Author's note: this is another snippet from the sort-of fantasy novel I'm trying to get written. Once again, this is up here primarily to showcase the prose and narrative style I'm using and which I'm trying to make sure is right, so any sort of critique is enormously appreciated.



My arms, by now, are hanging limply by my sides, my legs sprawled motionlessly across the clammy, tangled grass beneath me, my broad torso leaning heavily against the gnarled tree trunk, my head lolling languidly forward. The whiskey bottle lies among the grass beside me, long since emptied, but the taste of its contest still burning my eyes and gullet with its oily, fiery acridity. And though my gut is still angrily churning, my head still violently reeling, and the scene of wide, grassy clearing bathed in silvery moonlight stretched out before me is still swaying back and forth, I can still, somehow, clearly make out the creature reclining upon the grass just a few feet before me; that great, hulking mass of sinewy torso, gangling limbs, gawky neck, long tumbling mess of silvery mane. Its pearly, shimmering coat is glaring back at me in the moonlight. And it’s staring. Motionlessly, soundlessly, unblinkingly staring, like the great witless brute it really is beneath all that glossy sheen...

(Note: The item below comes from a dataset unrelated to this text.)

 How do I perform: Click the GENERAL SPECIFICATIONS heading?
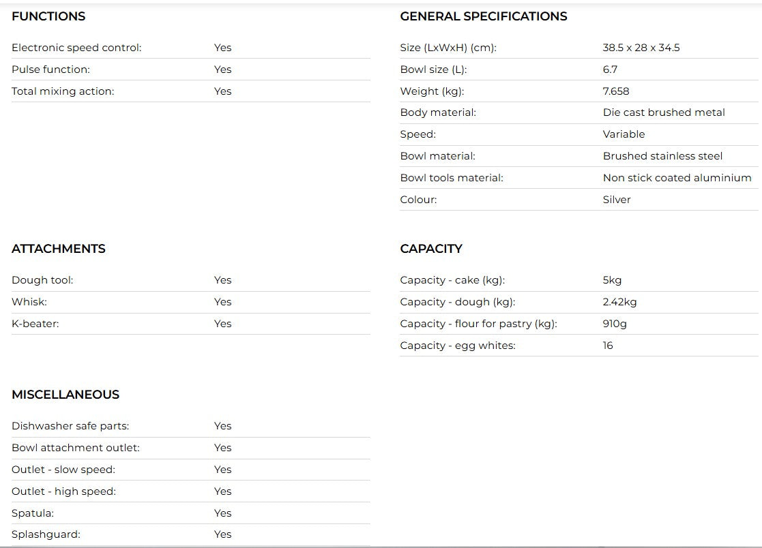(483, 16)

I blink stiffly, take a moment to steady my quivering gaze, and, lifting up my lolling head, meet the creature’s stare. Bright eyes be damned, it’s still just a beast.

‘What was I thinking, hm?’ I bur thickly, my tongue bloated and numb in my mouth. ‘What was I thinking, bringing some dumb beasts into this? Into politics? As if...as if you had the capacity to understand any of it...’

The beast stares back, motionless. A tremulous stirring within my gut writhes its way up to my throat, and I hiccup violently. Tomorrow morning will most assuredly be a wretched one.

‘Do you...do you understand what your dear compatriot’s done? No...no, of course you don’t...’ I affectedly slam my palm into my chest. ‘Me...I was...I was the last hope...the last hope for that...bastion of imbeciles.’

The beast stares. From above me, a dead leaf flutters down to the grass, scratching my naked scalp on its way.

‘Five years. Five miserable, selfless years I put into trying to tear down that numbskull. Five years, all undone in one night.’

The beast stares. Above my head, the foliage rustles sharply in the breeze.

‘I didn’t have to come to you, you know. I was desperate, but it never had to be you.’ Another violent hiccup bursts its way through my gullet. ‘Our farmers are good men, you know. That dying breed of honest, hardworking prole. You ever tried that, hm, beast? Have you ever worked?’ I fling out an arm and gauchely gesture at nothing in particular. ‘I took food out of their mouths by trying to save this little fairy circle of yours. I could’ve let them plough their way through this. And I should’ve, damn it. Creatures with no survival instinct don’t deserve to...’

The beast stares. The breeze stirs again, and the beast’s flowing mane flutters about its neck. And though my body remains all but paralysed by indolence, I can nonetheless feel the fiery, impotent anger swelling up within my chest.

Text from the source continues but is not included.